Ed. Belfond, traduit du Serbo-Croate par Pascale Delpech

XIV

La vie dans la bourgade près du pont était de plus en plus animée, elle paraissait plus organisée et plus riche et trouvait peu à peu une cadence régulière et un équilibre nouveau, cet équilibre auquel aspire toute vie, partout et depuis toujours, mais que l'on n'atteint que rarement, partiellement et de façon éphémère.

Les villes lointaines et inconnues de nous où vivaient les souverains et d'où l'on administrait alors ces régions connaissaient à cette époque-là - le dernier quart du XIXe siècle - une de ces rares et brèves périodes d'accalmie dans les relations entre les hommes et les évènements de la vie sociale. Quelque chose de ce calme se faisait sentir jusque dans ces contrées reculées, de même que le grand silence de la mer se perçoit dans les vallées les plus éloignées.

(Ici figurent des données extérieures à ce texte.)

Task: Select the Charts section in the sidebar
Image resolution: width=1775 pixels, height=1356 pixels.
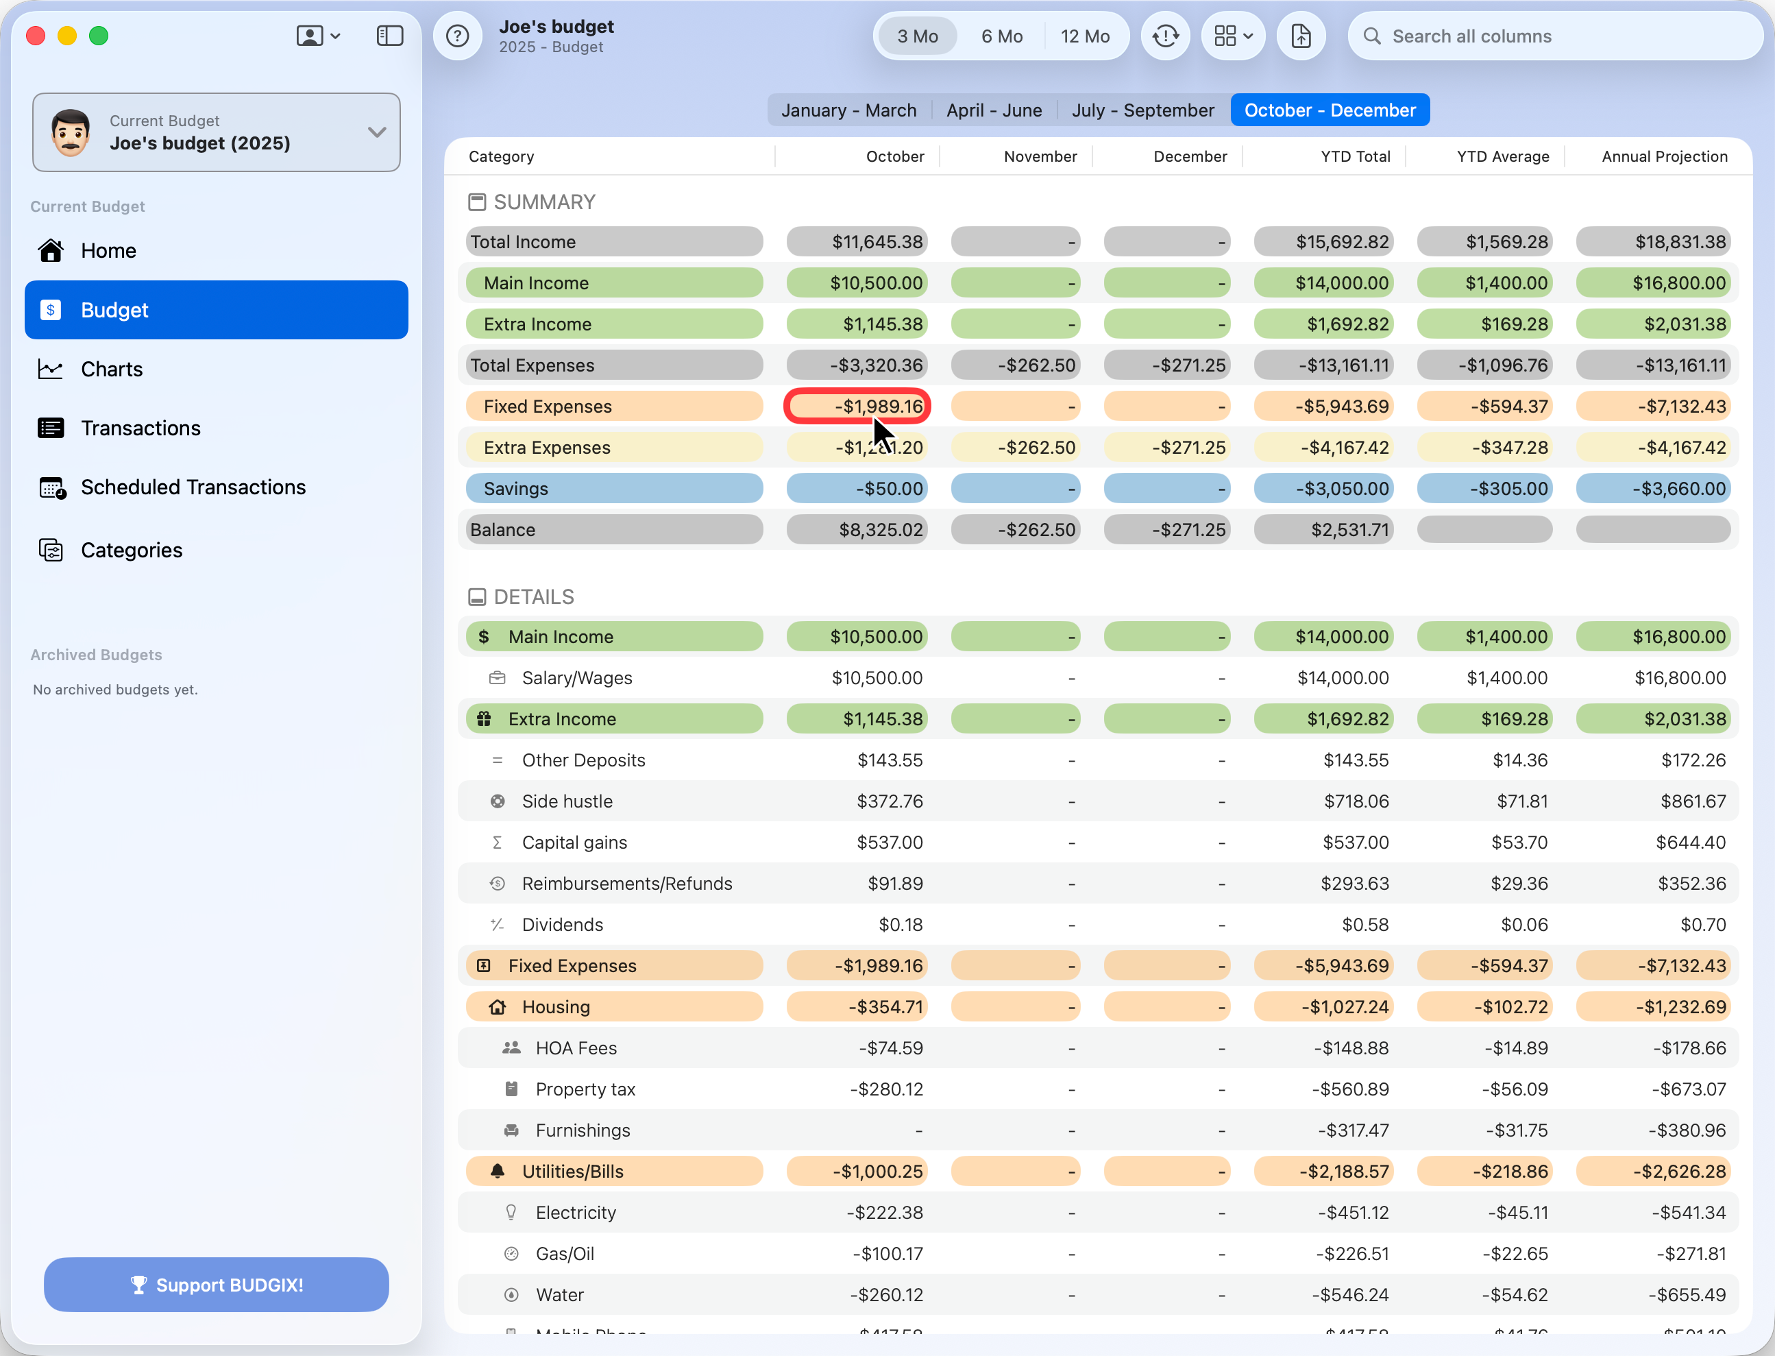Action: 112,369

Ce furent ces trois décennies de prospérité relative et de paix apparente, sous François-Joseph, au cours desquelles de nombreux Européens pensèrent détenir la formule infaillible pour réaliser le rêve séculaire d'un épanouissement complet et heureux de la personnalité dans la liberté universelle et le progrès, le XIXe siècle étalant aux yeux de millions de gens ses bienfaits variés et trompeurs, créant ainsi une illusion de confort, de sécurité et de bonheur pour tous et pour chacun, à des prix abordables et même à tempérament. Dans cette bourgade perdue de Bosnie, seuls parvenaient des échos amortis de cette vie du XIXe siècle, et ce dans la mesure et sous la forme que ce milieu oriental arriéré pouvait admettre, les comprenant et les appliquant à sa façon.

Lorsque furent passées les premières années de méfiance, de confusion et d'hésitation, lorsque disparut ce sentiment de provisoire, la ville commença à trouver sa place dans le nouvel ordre des choses. Les gens avaient du travail, des occasions de faire du profit, et ils vivaient dans la sécurité. C'était suffisant pour que la vie, la vie extérieure, prît ici aussi « la voie du perfectionnement et du progrès ». Tout le reste était refoulé dans les régions obscures, à l'arrière-plan de la conscience, où vivent et fermentent les sentiments élémentaires et les croyances indestructibles des diverses races, religions et castes, et où, bien qu'apparemment morts et enfouis, ils préparent pour un avenir lointain des bouleversements et des catastrophes insoupçonnées, sans lesquelles, apparemment, les peuples ne peuvent vivre, en particulier dans ces contrées.